Yunanistan'ın Türkiye'nin iyiliği için bir şey yapacağını düşünmek zor olduğu için bu davranış değişikliğinin sebebini anlamakta güçlük çekiyoruz. Ancak şöyle bir mantık yürütebilirim: Küreselciler aralarına terör örgütleriyle mesafe koyup "vekâlet savaşlarını küçük ve orta boy devletler üzerinden götürme" kararı aldılar. Bunun en güzel örneği Ukrayna. Tabii durum böyle olunca bir anda PKK ve FETÖ, Yunanistan ile rakip haline geldi. Belli ki Amerika, Türkiye'yi sıkıştırmak için artık FETÖ'den veya PKK'dan çok Yunanistan'ı kullanacak ve kullanıyor. Yunanistan da rakiplerini iade ederek zayıflatıyor.

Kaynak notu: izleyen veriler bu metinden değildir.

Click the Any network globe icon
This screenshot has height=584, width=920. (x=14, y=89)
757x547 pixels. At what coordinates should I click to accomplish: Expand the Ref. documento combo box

PKK'ya TIR'larla yollanan silahlar bir işe yaramadı. Şimdi Yunanistan'a silah yığınağı yapılıyor ve en son teknoloji uçaklar veriliyor. Anlayacağınız, dünya hızla değişiyor ama bazı şeyler hiç değişmiyor.
MİNİK MUHAMMET'İN DRAMI
Türkiye, teyzesinin çöp evde esir tuttuğu Muhammet'in dramını konuşuyor. Eve gelen belediye temizlik ekibi tarafından bulunan minik Muhammet'in aylardır çöplerin içerisinde aç ve susuz ölüme terk edildiği ortaya çıktı. Teyzesi gibi annesinin de çöp evde yaşadığı tespit edildi. Teyze kirayı ödeseydi, evi tahliye etmek zorunda kalmayacaktı ve 9 yaşındaki Muhammet belki de yıllarca esir hayatı yaşamaya devam edecekti.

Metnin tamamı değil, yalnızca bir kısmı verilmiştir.